Switching Cars Poem by gershon hepner

Switching Cars



I cannot, nor do I intend,
to switch my wife, but I’ll pretend
next time I’m driving in my Honda
to drive a new Pagani Zonda.
My wife was built so long ago
we’ve both forgotten when, although
it is recorded somewhere. Wine,
like cheese with which I like to dine,
like her, improves with age,
but cars do not in the garage––
apologies for that weird rhyme,
weird rhyming surely is no crime––
and there have barely been a hundred
which on the road with speed have thundered
since 1999, good year
for cars––too soon for wine, I fear,
and wives, of course––you’d have to wait
with patience for a later date,
at least ten years for one of those,
and drive her in without her clothes.
Sports cars for men can be great fun
when speeding faster than a ton
in bodies that give men a hard on,
like models fit for superstardom.
but I’ll stick to my Honda, just
as I’ll stick to my wife.
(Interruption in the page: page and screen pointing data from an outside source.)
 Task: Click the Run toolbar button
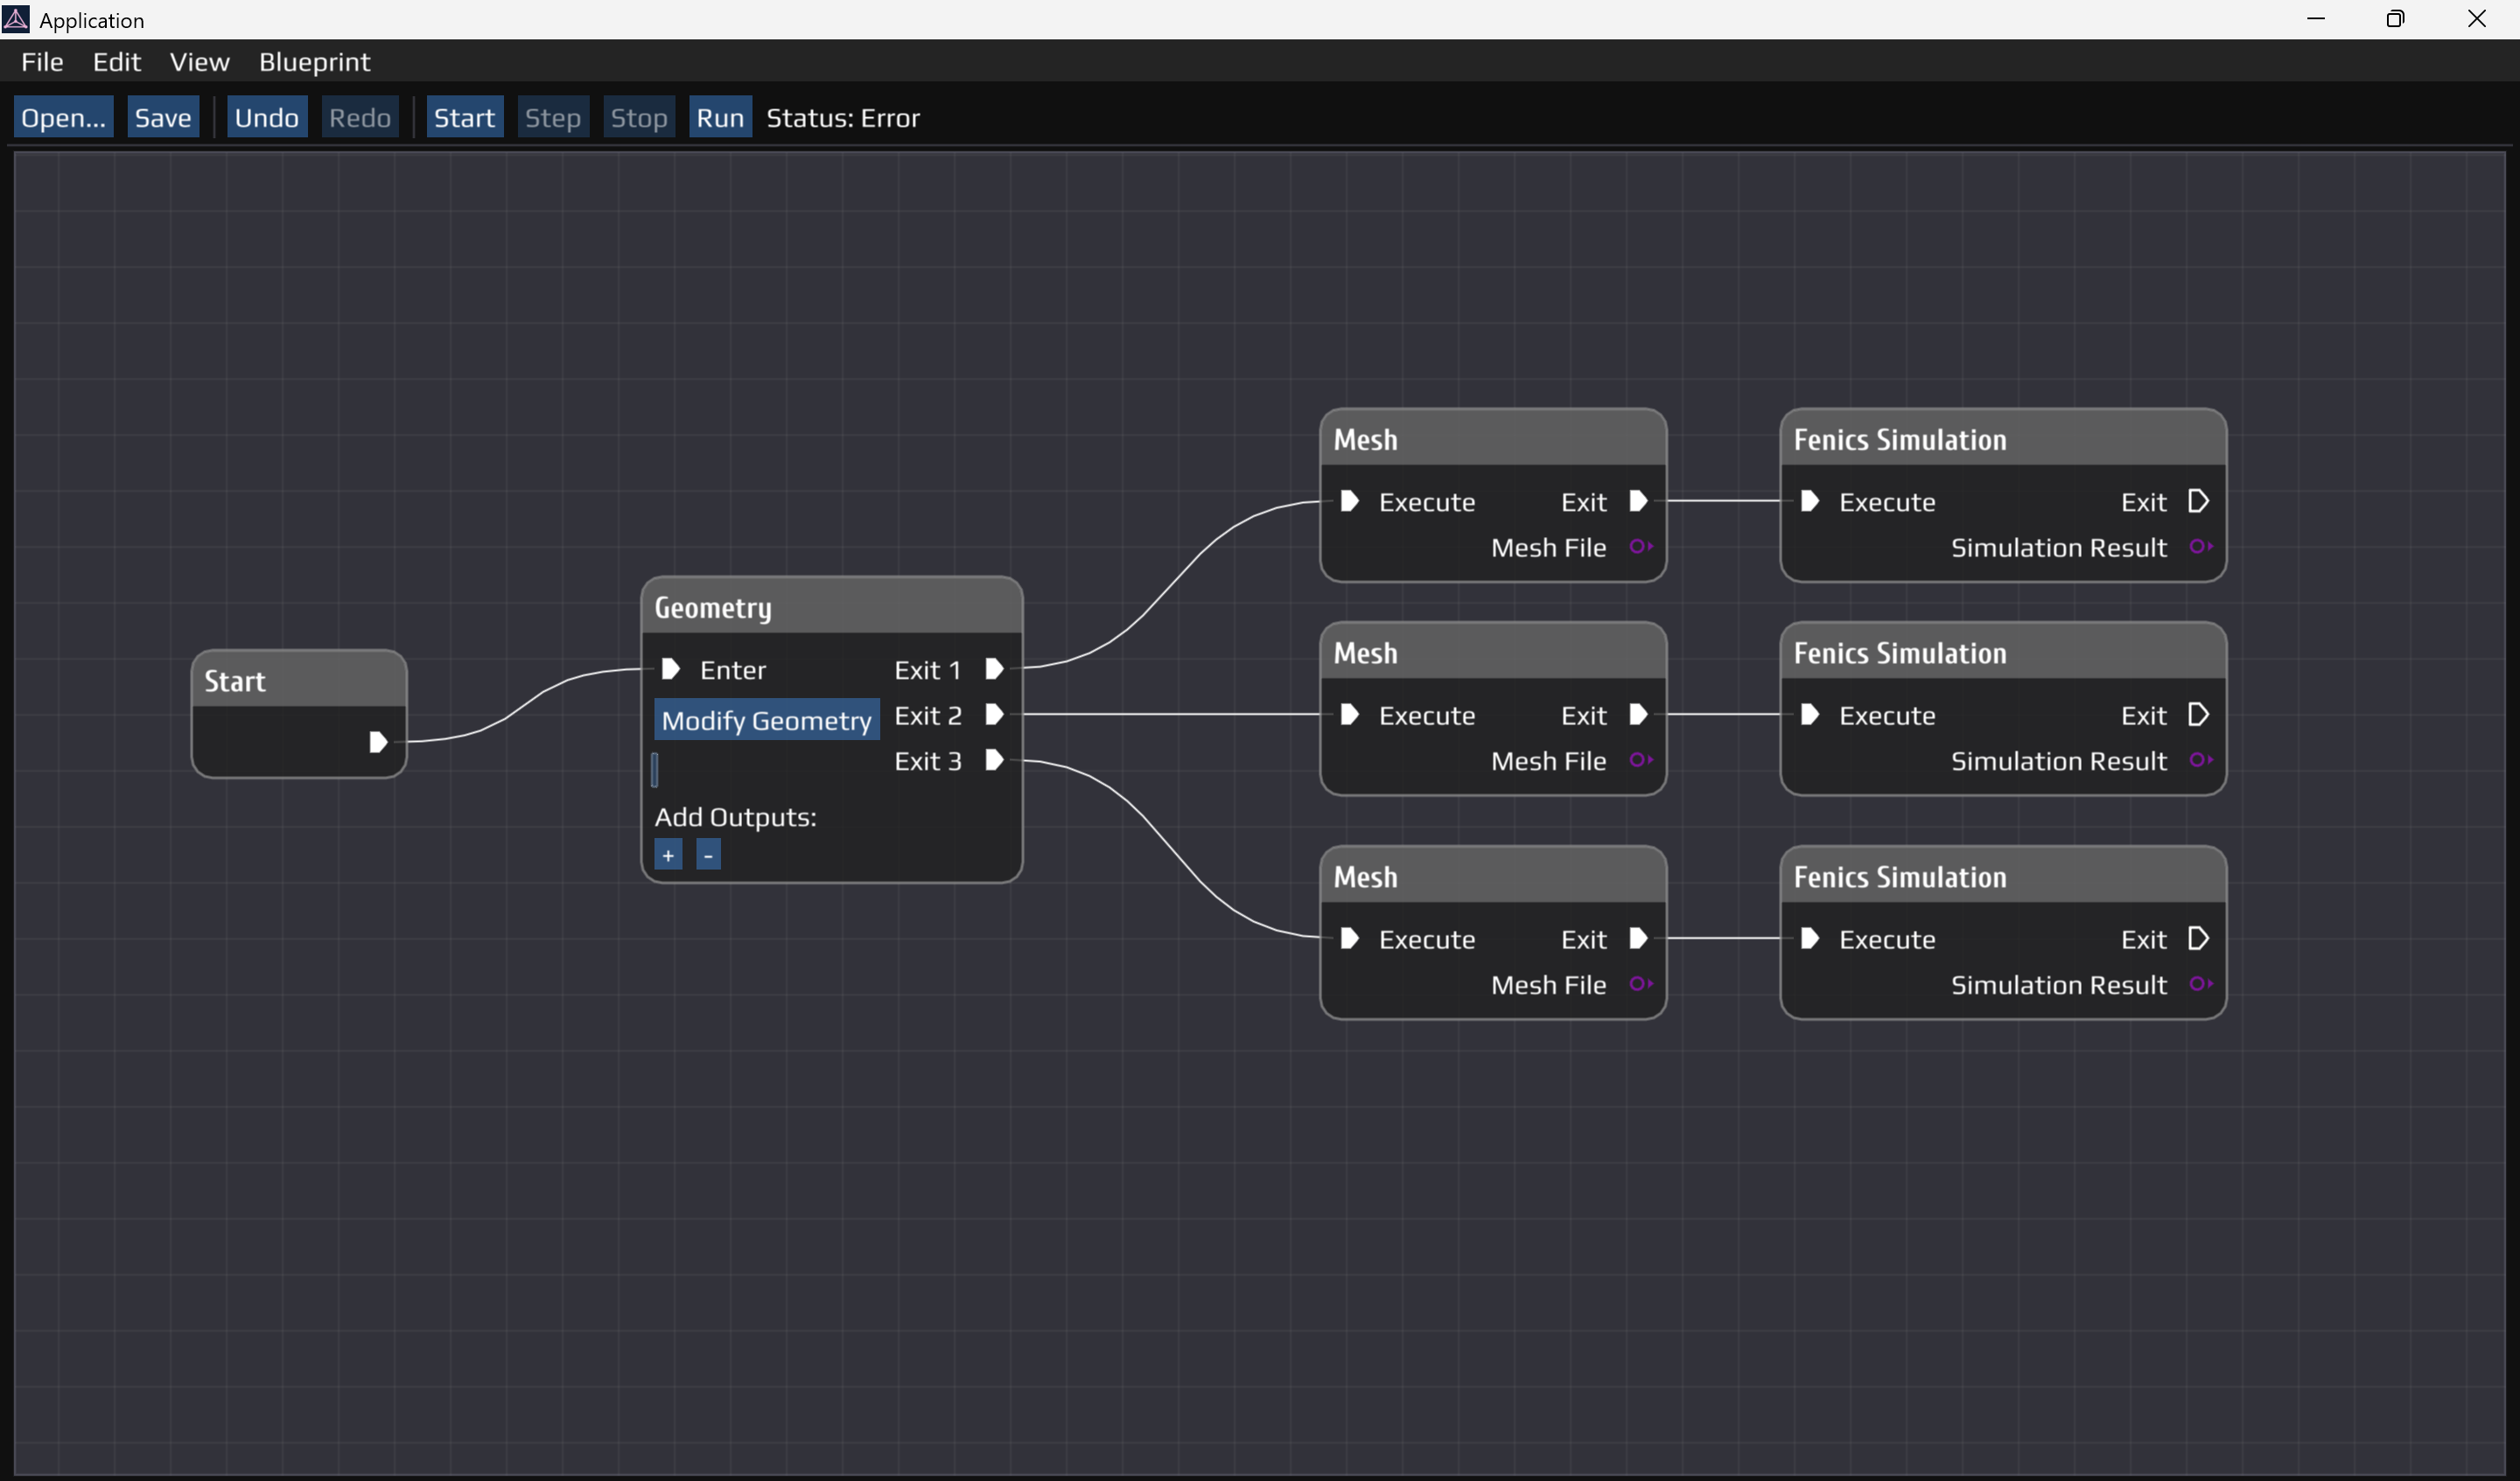coord(720,118)
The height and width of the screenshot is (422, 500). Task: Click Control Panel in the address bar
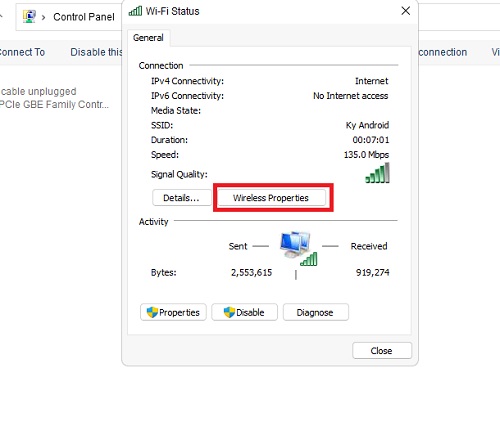[x=84, y=17]
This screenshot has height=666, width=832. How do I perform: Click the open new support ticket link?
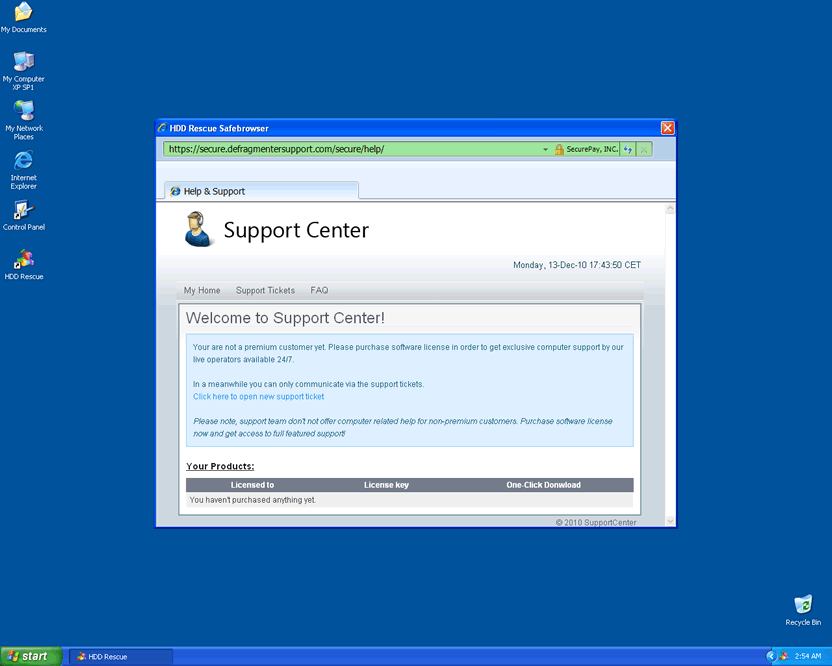coord(258,397)
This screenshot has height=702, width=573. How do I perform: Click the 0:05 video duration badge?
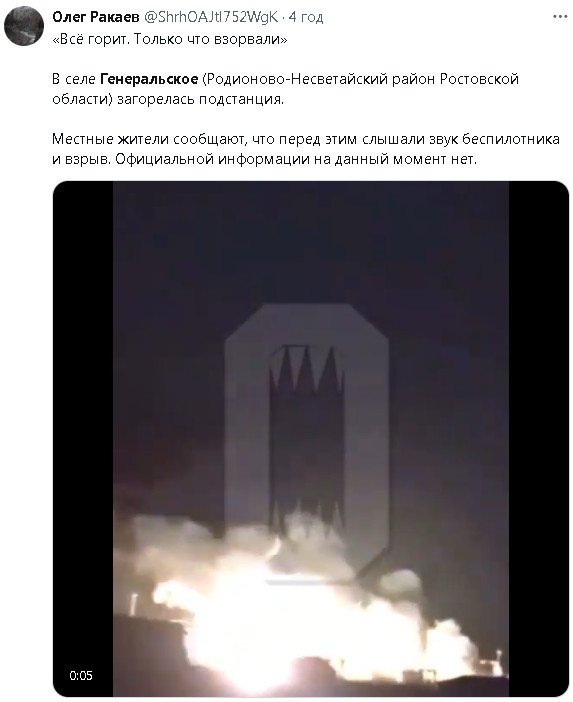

Car lust
and dreams of passengers who’re Tens
are fantasies, and there it ends,
because when I am at the wheel
I’ll stick to somebody who’s real,
my wife, of whom I really fonder
than any new Pagani Zonda.
You’ve read my fantasy, the rest
is silence in Pacific west,
which doesn’t seriously hinder
my poems about cars and Linda.


In an advertising supplement to the LA Times today Paul Rogers describes the Pagani Zonda F, which is priced at $700,000. Only about a hundred have been made since 1999, and its performance challenges Ferrari, Porsche and Lamborghini, with stunningly effective arodynamics. Buying one, says Paul Rogers, is like getting in on the ground floor with Ferrari.